Let’s consider the following example, where you already know the probability of drawing an Ace on the first draw. Now you need to determine the probability of drawing an Ace on the second draw, if the first card drawn was either a King or an Ace:

Python
# Sample Space
cards = 52
cards_drawn = 1 
cards = cards - cards_drawn 

# Determine the probability of drawing an Ace after drawing a King on the first draw
aces = 4
ace_probability1 = event_probability(aces, cards)

# Determine the probability of drawing an Ace after drawing an Ace on the first draw
aces_drawn = 1
aces = aces - aces_drawn
ace_probability2 = event_probability(aces, cards)

# Print each probability
print(ace_probability1)
print(ace_probability2)


7.8
5.9

There are a few situations common to poker which are relevant to the concept of dependent events.

Multiple Events

\[P(EventA∩EventB)=P(EventA)×P(EventA)\]

For your deck of playing cards, you could ask yourself the question “What is the probability of getting three Hearts when choosing without replacement?”. When you sample or choose without replacement, it means that you choose a card but do not put it back, so that your final selection cannot include that same card. In this case, your probability calculation will be the following: 13/52 x 12/51 x 11/50.

Mutually Exclusive Events

When you’re working with multiple events, you might also have events that are mutually exclusive or disjoint: they cannot both occur. In such cases, you might want to calculate the probability (or the union) of any of multiple mutually exclusive events occurring. In such cases, you don’t multiply probabilities, but you simply add together the probability of each event occurring:

\[P(EventA∪EventB)=P(EventA)+P(EventB)\]

It’s key here to understand that the “OR” component is very important: drawing a heart OR drawing a club are two mutually exclusive events. A heart is a heart and a club is a club. To determine the probability of drawing a heart or drawing a club, add the probability of drawing a heart to the probability of drawing a club.
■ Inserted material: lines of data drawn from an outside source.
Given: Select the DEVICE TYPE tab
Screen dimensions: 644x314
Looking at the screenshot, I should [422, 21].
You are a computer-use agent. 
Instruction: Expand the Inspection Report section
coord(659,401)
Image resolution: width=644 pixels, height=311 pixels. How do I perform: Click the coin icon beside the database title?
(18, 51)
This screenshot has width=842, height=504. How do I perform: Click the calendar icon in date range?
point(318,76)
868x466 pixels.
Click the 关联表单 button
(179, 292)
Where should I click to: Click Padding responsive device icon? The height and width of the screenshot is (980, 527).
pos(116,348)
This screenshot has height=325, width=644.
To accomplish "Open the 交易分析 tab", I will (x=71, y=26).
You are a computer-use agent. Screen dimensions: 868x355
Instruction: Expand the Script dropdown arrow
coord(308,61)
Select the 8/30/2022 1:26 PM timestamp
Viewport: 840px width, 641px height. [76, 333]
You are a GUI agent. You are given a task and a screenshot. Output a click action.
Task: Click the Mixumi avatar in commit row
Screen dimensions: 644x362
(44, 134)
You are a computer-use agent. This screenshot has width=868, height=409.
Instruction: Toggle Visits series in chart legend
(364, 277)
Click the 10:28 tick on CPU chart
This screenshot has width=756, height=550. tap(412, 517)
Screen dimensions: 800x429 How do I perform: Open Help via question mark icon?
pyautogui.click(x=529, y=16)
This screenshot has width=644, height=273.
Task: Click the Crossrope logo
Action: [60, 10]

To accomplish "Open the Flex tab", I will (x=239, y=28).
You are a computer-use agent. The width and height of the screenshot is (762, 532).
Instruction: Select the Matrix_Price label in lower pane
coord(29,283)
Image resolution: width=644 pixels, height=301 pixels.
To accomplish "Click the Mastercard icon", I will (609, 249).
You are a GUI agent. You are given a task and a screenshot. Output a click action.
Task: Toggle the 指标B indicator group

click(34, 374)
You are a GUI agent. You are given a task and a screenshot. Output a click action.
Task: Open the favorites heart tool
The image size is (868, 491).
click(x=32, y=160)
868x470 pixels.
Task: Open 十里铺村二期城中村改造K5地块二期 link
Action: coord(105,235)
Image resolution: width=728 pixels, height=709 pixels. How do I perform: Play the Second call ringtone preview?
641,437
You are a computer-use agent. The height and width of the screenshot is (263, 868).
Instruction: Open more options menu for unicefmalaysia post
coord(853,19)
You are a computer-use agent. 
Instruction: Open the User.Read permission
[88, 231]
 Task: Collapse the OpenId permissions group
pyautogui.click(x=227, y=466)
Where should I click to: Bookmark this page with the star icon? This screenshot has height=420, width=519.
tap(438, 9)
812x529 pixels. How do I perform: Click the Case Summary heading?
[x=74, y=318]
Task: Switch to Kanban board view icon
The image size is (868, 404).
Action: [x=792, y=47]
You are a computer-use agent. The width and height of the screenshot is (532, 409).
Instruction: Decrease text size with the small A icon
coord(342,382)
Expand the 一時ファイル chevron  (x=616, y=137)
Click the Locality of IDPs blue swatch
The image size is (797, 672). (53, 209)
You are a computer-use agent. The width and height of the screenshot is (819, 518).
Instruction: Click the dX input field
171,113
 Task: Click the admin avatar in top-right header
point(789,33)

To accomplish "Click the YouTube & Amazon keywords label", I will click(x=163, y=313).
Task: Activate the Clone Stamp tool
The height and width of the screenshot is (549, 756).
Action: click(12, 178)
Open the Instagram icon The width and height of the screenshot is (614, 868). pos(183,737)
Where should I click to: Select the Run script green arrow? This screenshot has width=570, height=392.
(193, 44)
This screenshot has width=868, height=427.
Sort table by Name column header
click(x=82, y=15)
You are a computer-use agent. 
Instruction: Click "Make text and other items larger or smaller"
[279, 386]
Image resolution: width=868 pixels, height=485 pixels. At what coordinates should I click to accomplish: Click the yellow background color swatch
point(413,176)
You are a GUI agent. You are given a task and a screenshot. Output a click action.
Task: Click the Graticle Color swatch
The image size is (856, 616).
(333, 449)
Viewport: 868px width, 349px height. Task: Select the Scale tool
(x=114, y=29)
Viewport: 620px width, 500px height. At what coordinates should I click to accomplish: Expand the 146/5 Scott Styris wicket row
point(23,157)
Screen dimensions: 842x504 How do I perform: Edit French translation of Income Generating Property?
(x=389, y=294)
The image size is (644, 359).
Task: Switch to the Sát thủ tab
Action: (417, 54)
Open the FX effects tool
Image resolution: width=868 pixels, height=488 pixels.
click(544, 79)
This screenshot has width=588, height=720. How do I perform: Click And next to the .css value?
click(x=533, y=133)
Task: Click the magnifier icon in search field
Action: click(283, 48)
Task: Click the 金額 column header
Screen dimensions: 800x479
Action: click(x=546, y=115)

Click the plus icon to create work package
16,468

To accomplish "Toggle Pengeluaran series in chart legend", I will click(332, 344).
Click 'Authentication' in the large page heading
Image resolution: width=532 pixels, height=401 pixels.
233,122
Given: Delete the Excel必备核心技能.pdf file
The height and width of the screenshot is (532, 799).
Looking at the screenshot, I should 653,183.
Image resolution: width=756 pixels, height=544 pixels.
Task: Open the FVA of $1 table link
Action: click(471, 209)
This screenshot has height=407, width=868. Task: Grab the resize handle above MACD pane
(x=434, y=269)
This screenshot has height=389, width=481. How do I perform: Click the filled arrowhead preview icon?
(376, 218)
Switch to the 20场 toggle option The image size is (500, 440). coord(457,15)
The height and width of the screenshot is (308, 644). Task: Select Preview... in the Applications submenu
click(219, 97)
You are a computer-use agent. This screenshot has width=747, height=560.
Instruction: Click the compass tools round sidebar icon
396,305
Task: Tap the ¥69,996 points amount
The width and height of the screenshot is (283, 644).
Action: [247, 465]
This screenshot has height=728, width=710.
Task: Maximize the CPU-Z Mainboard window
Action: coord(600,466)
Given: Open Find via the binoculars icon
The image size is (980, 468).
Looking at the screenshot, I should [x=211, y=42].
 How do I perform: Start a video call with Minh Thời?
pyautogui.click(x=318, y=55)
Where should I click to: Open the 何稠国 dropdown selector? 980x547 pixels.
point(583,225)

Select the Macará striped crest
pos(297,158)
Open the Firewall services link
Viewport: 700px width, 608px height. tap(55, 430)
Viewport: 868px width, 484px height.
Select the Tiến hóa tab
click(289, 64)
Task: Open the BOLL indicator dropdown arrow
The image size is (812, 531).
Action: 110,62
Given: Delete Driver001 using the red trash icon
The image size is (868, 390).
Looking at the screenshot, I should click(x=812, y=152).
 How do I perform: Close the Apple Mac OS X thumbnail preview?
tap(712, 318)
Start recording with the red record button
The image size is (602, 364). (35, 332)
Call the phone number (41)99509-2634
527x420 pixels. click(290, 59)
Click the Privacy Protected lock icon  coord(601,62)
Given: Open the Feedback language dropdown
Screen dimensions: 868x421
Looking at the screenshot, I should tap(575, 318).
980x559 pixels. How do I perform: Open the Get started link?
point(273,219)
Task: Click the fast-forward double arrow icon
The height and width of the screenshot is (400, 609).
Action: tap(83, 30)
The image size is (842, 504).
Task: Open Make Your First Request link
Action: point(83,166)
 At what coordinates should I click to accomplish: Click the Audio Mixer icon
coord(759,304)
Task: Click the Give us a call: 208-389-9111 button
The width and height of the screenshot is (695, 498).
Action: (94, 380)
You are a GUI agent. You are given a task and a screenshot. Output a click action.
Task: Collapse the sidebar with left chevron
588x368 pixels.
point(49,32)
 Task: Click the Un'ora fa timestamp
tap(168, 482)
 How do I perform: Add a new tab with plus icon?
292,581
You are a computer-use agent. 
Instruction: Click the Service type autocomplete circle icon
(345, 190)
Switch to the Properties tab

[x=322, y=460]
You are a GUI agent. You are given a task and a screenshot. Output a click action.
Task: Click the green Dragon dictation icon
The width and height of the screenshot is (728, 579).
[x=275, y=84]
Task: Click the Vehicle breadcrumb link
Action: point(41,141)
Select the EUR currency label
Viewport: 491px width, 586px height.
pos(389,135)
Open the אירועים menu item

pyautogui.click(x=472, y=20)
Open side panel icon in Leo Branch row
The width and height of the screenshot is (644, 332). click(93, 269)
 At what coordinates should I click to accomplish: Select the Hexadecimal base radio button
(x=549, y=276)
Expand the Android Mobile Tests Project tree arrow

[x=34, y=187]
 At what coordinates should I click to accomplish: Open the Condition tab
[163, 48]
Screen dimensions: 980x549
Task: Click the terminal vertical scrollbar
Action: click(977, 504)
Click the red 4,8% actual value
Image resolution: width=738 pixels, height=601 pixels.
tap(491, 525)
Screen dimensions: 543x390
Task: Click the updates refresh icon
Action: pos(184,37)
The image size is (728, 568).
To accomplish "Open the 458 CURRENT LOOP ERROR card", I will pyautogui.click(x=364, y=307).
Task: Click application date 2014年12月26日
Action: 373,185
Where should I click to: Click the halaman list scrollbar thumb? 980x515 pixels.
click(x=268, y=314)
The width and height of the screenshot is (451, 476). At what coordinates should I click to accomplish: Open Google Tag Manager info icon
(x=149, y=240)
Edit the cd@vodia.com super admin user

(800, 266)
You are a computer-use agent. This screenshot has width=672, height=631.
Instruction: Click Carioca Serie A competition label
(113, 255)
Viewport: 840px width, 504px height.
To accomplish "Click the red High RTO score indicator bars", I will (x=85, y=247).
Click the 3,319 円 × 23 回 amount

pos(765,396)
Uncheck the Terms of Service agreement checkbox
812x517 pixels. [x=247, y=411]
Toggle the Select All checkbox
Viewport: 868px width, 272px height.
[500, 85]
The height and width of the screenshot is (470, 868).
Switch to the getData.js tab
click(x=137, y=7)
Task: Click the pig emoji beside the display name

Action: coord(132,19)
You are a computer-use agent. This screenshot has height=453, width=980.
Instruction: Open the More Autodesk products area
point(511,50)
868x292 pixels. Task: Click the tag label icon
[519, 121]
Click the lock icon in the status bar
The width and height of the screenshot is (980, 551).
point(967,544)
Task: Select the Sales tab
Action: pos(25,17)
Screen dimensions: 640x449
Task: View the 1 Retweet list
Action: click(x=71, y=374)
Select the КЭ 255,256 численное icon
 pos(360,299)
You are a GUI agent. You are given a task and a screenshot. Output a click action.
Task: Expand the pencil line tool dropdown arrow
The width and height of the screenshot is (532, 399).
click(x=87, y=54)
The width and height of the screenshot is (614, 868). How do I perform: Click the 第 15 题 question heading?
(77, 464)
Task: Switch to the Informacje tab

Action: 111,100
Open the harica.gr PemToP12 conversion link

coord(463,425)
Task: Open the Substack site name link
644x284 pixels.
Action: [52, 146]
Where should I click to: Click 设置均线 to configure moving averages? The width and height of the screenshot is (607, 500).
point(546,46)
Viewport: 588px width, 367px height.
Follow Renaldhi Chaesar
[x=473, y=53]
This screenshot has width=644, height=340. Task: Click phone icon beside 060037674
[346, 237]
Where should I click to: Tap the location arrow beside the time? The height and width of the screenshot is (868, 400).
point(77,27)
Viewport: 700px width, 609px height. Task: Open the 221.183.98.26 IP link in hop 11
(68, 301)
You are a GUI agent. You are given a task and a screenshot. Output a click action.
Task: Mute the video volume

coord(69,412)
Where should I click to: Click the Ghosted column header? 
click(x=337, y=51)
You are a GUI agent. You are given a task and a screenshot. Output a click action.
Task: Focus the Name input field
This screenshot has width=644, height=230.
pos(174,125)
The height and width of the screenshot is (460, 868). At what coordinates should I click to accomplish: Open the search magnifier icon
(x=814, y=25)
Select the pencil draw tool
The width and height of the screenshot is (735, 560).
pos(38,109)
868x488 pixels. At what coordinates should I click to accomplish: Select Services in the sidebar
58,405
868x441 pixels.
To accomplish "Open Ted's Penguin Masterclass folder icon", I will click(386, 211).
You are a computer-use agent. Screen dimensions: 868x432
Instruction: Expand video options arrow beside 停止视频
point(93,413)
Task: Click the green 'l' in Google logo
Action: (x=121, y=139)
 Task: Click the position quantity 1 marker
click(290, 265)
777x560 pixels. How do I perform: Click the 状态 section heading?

  1. Drawing a heart or drawing a club;

  2. Drawing an ace, a king or a queen.

Python
# Sample Space
cards = 52

# Calculate the probability of drawing a heart or a club
hearts = 13
clubs = 13
heart_or_club = event_probability(hearts, cards) + event_probability(clubs, cards)

# Calculate the probability of drawing an ace, king, or a queen
aces = 4
kings = 4
queens = 4
ace_king_or_queen = event_probability(aces, cards) + event_probability(kings, cards) + event_probability(queens, cards)

print(heart_or_club)
print(ace_king_or_queen)

50.0
23.1

Non-Mutually Exclusive Events

You can imagine that not all events are mutually exclusive: Drawing a heart or drawing an ace are two non-mutually exclusive events. The ace of hearts is both an ace and a heart. When events are not mutually exclusive, you must correct for the overlap. \(P(EventA∪EventB)=P(EventA)+P(EventB)−P(EventA∪EventB)\) To calculate the probability of drawing a heart or an ace, add the probability of drawing a heart to the probability of drawing an ace and then subtract the probability of drawing the ace of hearts.

Calculate the probability of the following non mutually exclusive events;

  1. Drawing a heart or an ace;
  2. Drawing a red card or drawing a face card.
# Sample Space
cards = 52

# Calculate the probability of drawing a heart or an ace
hearts = 13
aces = 4
ace_of_hearts = 1

heart_or_ace = event_probability(hearts, cards) + event_probability(aces, cards) - event_probability(ace_of_hearts, cards)

# Calculate the probability of drawing a red card or a face card
red_cards = 26
face_cards = 12
red_face_cards = 6

red_or_face_cards = event_probability(red_cards, cards) + event_probability(face_cards, cards) - event_probability(red_face_cards, cards)

print(round(heart_or_ace, 1))
print(round(red_or_face_cards, 1))

30.8
61.6

Intersection of Independent Events

The probability of the intersection of two independent events is determined by multiplying the probabilities of each event occurring.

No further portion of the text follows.